I tried speaking real French with my nephew and he reacted as if I was a space alien.

[–] [email protected] 11 points 14 hours ago

When I was in school in the 1970s it was because they couldn't get French teachers from Quebec. The youth wanted to stay and build a sovereign Quebec. So they imported French teachers from France and I speak like a French Duke.

[–] [email protected] 12 points 14 hours ago (2 children)

What state are you from? In California, we learned Mexican Spanish. My teachers very briefly mentioned vos/vosotros, but we never spent any time on those conjugations and were never tested on them.

Although... now that you mention it... maybe the textbook was for Iberian Spanish... I definitely remember the teacher going over vocabulary, getting to the word "coger", and then 90% of the class busting up laughing, while the other 10% was confused! 😂

Maybe we did have Iberian Spanish textbooks, but since most people in my town were Mexican, we learned Mexican Spanish from the teacher using an Iberian Spanish textbook?...

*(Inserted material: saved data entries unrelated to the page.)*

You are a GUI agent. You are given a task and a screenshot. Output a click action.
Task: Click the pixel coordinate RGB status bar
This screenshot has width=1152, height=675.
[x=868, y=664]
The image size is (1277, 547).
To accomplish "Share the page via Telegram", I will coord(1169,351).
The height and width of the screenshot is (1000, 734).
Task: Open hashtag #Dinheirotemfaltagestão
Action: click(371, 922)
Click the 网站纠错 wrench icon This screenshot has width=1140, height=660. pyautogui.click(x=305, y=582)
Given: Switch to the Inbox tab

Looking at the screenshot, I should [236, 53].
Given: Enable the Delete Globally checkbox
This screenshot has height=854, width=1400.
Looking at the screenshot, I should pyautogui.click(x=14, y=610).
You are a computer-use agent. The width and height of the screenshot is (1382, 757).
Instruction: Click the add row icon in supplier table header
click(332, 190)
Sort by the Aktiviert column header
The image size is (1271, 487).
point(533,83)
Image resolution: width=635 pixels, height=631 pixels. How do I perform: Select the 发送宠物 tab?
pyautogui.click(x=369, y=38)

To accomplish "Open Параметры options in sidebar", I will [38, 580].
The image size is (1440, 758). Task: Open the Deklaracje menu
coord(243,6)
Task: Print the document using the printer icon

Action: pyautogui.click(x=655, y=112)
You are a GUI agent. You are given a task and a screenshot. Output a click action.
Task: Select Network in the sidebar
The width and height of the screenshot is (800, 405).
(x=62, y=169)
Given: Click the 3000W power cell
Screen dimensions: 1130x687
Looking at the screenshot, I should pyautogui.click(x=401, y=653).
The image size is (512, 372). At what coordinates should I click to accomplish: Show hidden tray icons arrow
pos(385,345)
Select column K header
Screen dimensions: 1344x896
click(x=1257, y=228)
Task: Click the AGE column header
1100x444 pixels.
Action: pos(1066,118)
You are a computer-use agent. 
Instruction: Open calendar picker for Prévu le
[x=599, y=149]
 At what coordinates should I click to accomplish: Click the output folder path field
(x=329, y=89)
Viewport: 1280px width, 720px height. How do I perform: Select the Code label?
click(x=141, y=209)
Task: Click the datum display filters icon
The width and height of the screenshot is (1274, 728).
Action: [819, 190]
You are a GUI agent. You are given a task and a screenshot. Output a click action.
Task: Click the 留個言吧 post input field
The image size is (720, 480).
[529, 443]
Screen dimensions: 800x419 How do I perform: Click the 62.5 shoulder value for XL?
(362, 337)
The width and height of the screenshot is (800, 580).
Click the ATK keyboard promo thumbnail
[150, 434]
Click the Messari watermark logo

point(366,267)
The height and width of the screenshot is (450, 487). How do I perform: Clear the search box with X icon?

[–] [email protected] 2 points 2 hours ago

I grew up in California and had the opposite experience. I had friends who grew up speaking Mexican-Spanish at home, and would take the Spanish classes to get an easy A.

The teachers never understood what the Mexican-Spanish students were saying, and kept telling the native speakers that they were doing it wrong.

[–] [email protected] 3 points 11 hours ago

I'll be honest, I never hear anyone say vos in Spain, except an Argentinian who said it all the time and it sounded really odd

[–] [email protected] 12 points 15 hours ago

I learned Cuban Spanish. Upon going to Spain, I was told I spoke with the English vocabulary and accent equivalent to a southern yokel from the 1970s.

[–] [email protected] 14 points 16 hours ago (3 children)

French taught on Canada (outside Quebec) is France French, not Quebec French. My source on this is that I was taught to say "we" for "oui" and not "wayh". And the Quebec French sound I'm only getting from comediens on CBC so that could be way off.

[–] MrsDoyle 4 points 5 hours ago

I once stayed in a youth hostel rural Quebec and had a really weirdly hostile reception from people there, despite dredging up my very best schoolgirl French to try and make conversation. Turns out they thought I was from Ontario. When I revealed I was a Kiwi they were all suddenly very friendly. Too late!

[–] [email protected] 2 points 7 hours ago

Ouais is more like 'yeah', not 'yes'.

[–] [email protected] 7 points 13 hours ago

France French people say wayh too. It's the same difference between saying "yes" and "yeah".

[–] [email protected] 37 points 20 hours ago (2 children)

Maybe it's because I'm from California, but we learned Mexico-Spanish. The books included Spain-Spanish (i.e. vos conjugations), but my teachers never included it in our lessons.